§ EXCERPTED DATA:
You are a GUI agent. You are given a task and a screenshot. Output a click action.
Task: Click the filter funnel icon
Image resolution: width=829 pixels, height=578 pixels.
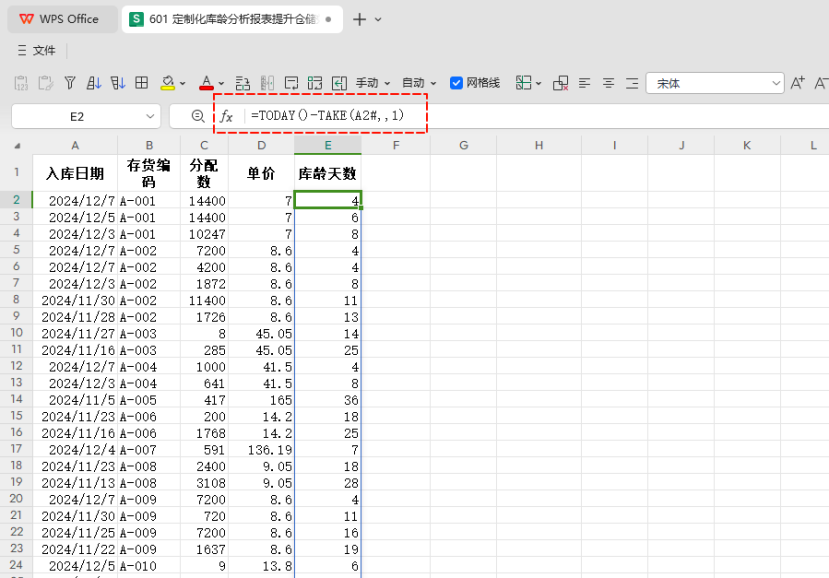click(x=70, y=83)
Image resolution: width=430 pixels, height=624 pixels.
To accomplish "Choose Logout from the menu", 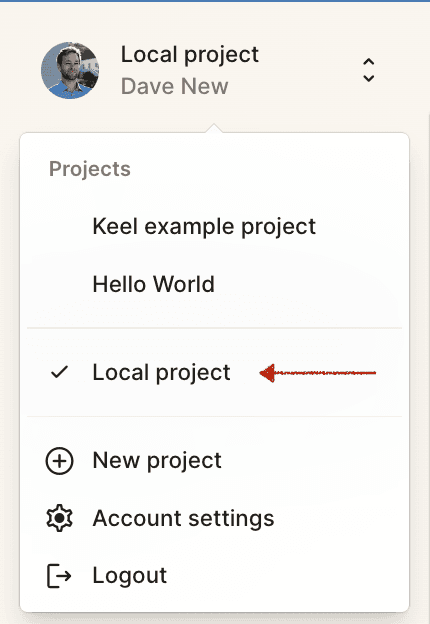I will (214, 575).

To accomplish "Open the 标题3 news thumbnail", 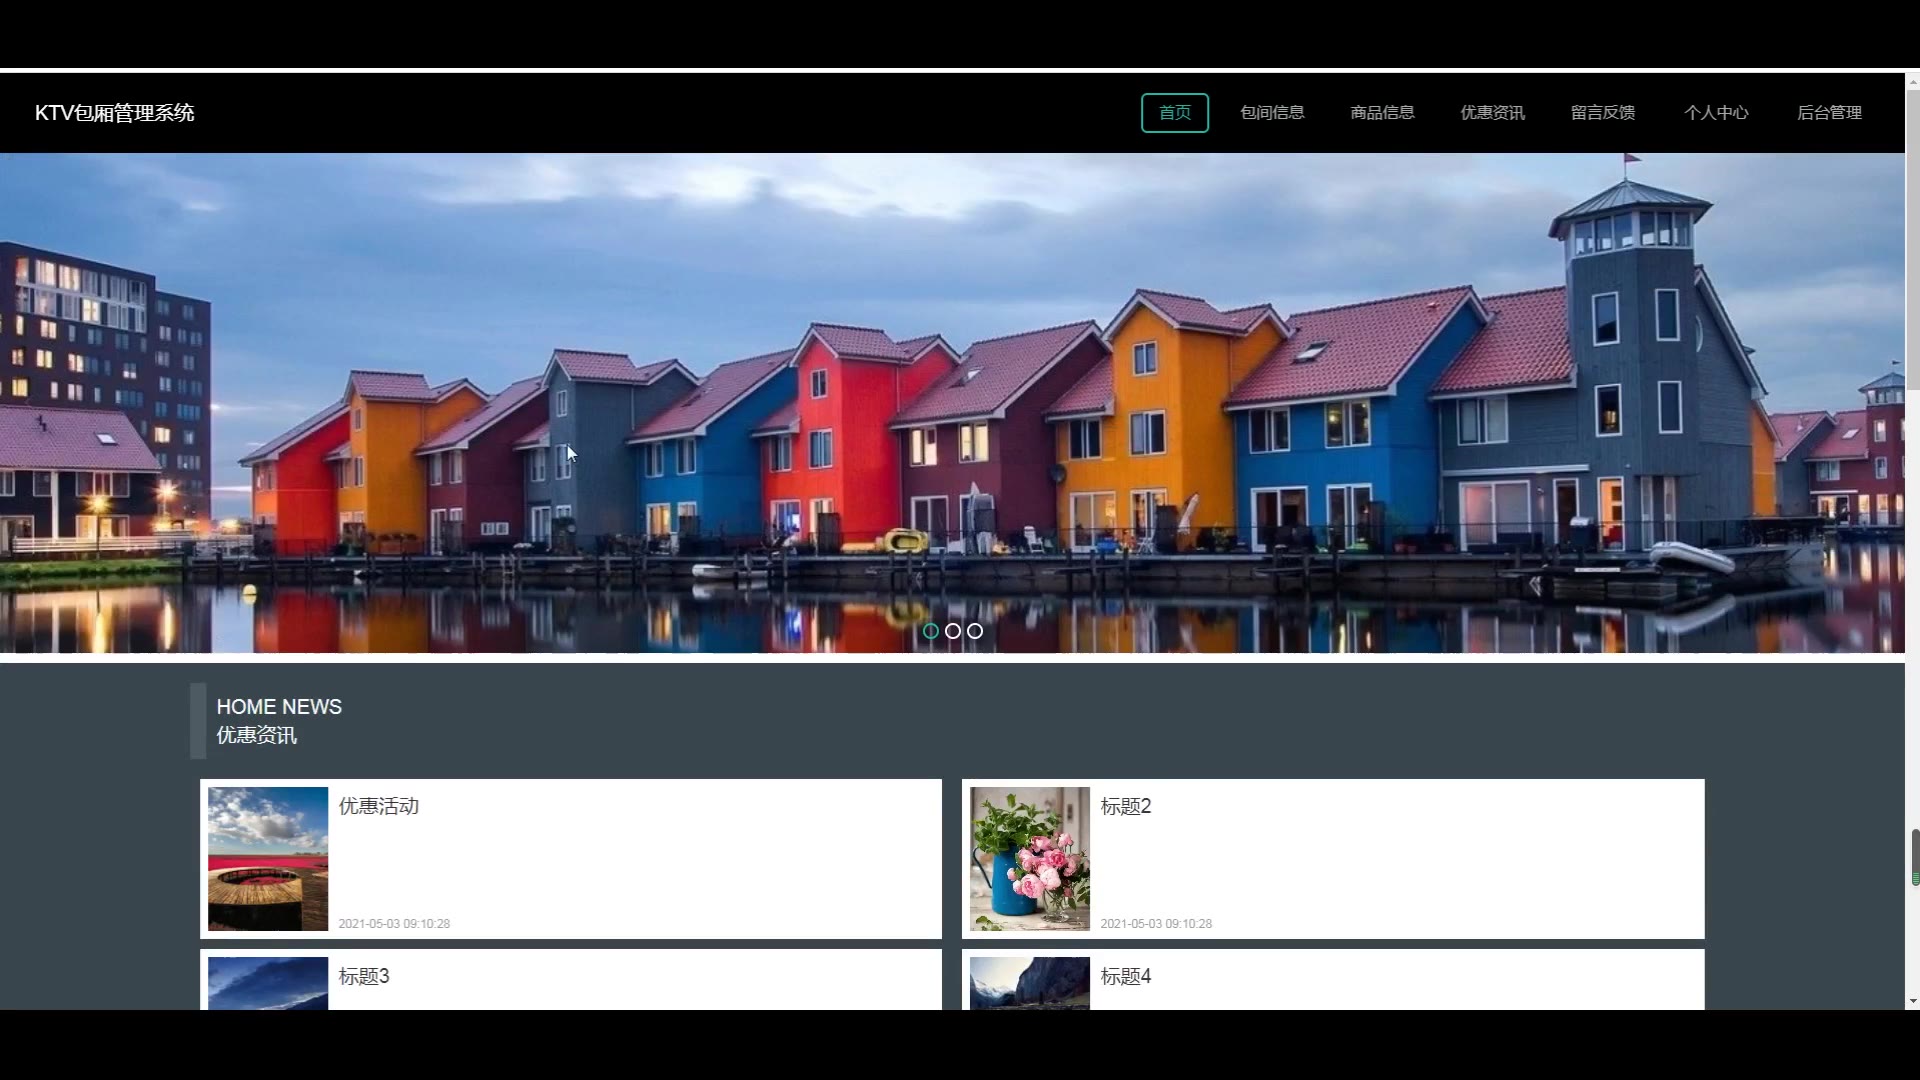I will click(x=268, y=983).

§ WRITTEN EXERCISE: Count how many lines in the rows above contain the string "resolution", treating uppercase and lowercase as different. Reply with the number alone.

§ FINISHED EXERCISE: 2